Requirements on handling METS/PAGE
OCR-D has decided to base its data exchange format on top of METS.
For layout and text recognition results, the primary exchange format is PAGE
This document defines a set of conventions and mechanism for using METS.
Conventions for PAGE are outlined in a separate document
Pixel density of images must be explicit and high enough
The pixel density is the ratio of the number of pixels that represent a a unit of measure of the scanned object. It is typically measured in pixels per inch (PPI, a.k.a.
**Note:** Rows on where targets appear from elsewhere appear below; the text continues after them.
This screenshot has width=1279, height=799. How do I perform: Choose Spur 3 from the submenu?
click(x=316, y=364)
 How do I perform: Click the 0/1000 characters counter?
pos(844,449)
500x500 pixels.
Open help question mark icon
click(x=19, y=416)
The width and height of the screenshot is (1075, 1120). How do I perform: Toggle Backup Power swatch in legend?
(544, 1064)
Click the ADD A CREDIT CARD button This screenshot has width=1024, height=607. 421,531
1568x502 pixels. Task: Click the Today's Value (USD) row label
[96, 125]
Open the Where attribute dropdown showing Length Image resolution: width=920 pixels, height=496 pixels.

DPI).
The original input images MUST have >= 150 ppi.
Every processing step that generates new images and changes their dimensions MUST make sure to adapt the density explicitly when serialising the image.
$> exiftool input.tif |grep 'X Resolution'
"300"
# WRONG (ppi unchanged)
$> convert input.tif -resize 50% output.tif
# RIGHT:
$> convert input.tif -resize 50% -density 150 -unit inches output.tif
$> exiftool output.tif |grep 'X Resolution'
"150"
However, since technical metadata about pixel density is so often lost in conversion or inaccurate, processors should assume 300 ppi for images with missing or suspiciously low pixel density metadata.
No multi-page images
Image formats like TIFF support encoding multiple images in a single file.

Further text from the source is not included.